April 2005 - Posts
Strange bug in OpenGL today, some guys did code a routine to intelligently compute the far distance (I guess by getting the maximum distance to all vertices in the scene, didn't bother to check this but I take the best case). However the visual effect was interesting, the far clip plane was moving almost randomly. Of course I removed it and replaced with some big but fixed constant, while feeling bad for cutting some potential intelligent coding. Did they write it in the 16-bit zbuffer era? Anyway, now in 24-bit there's no need for it.

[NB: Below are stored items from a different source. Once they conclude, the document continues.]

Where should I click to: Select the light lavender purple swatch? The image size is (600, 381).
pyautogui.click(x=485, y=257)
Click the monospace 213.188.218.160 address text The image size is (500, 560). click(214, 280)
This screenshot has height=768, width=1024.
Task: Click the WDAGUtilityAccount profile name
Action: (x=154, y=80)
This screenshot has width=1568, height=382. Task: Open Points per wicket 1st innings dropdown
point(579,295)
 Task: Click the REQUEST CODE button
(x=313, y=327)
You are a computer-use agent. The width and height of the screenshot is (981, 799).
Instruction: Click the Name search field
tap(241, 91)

But what's so cool with Cocoa and Xcode is the Interface Builder and the MVC pattern. Basically one can implement much of the functionality just by dragging and connecting objects. So by using the NSArrayController class it shouldn't take more than 2 minutes to design simple add/remove functionality on a list(array) of objects (that are stored in an internal array ready to be used in the code, later). It's definitely this will be the path in my next project, also writing some other really useful and flexible controllers is necessary (something like a NSTreeController to manage a tree-like structure in the code). Oh, and you can bind undefined fields of one object (later, those fields will be implemented with Objective-C code in the class) to other fields (even from standard controls also like edit box value). So Cocoa is a very nice step in the good direction (me coming from MFC), even if the C++ interfaces are missing.

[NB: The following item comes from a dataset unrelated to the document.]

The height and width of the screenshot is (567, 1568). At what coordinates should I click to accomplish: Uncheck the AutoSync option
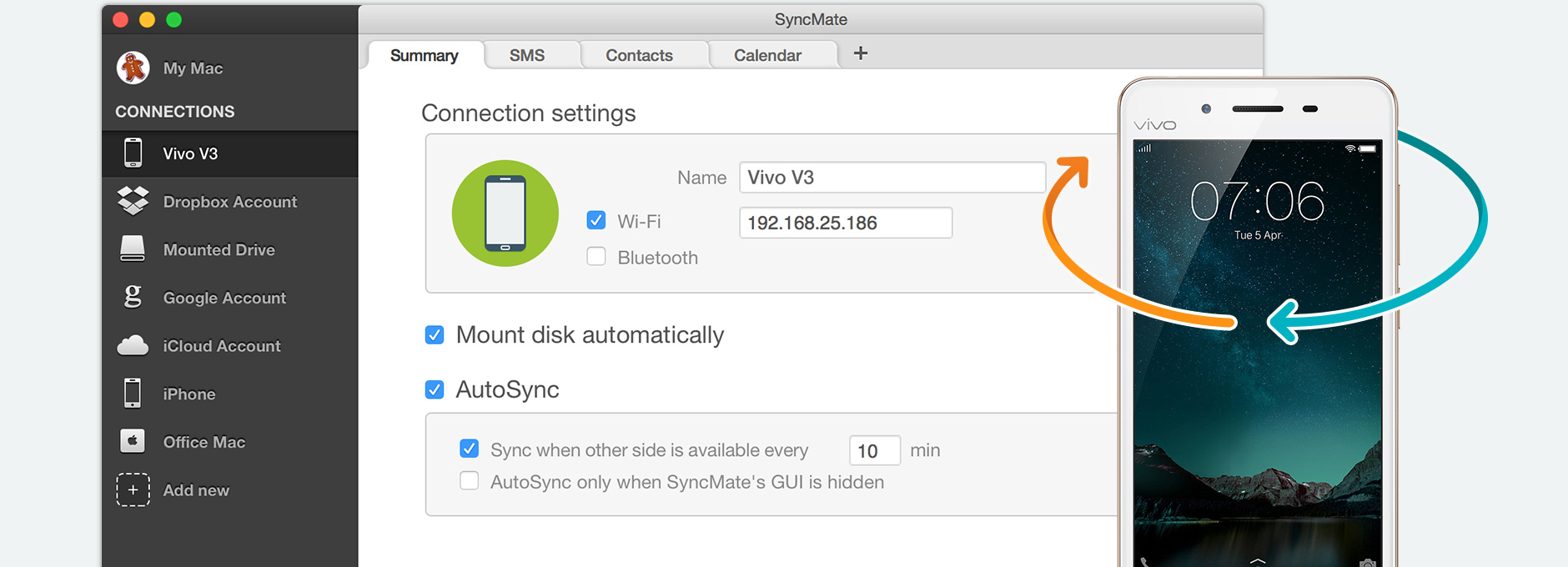click(435, 389)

Ok, so Real Basic is out as it would be Visual Basic on the PC platform, Carbon is out because of its similarity with Win32 API, ObjectiveC/Cocoa and C++/CodeWarrior Powerplant are in the final. Unfortunately for Metrowerks, CodeWarrior lost before I even looked at it (didn't manage to download it in 5 days). Meanwhile, I started getting used with Objective-C, and the horrid syntax is now pretty familiar. The guys closer to Lisp / Scheme would really enjoy it.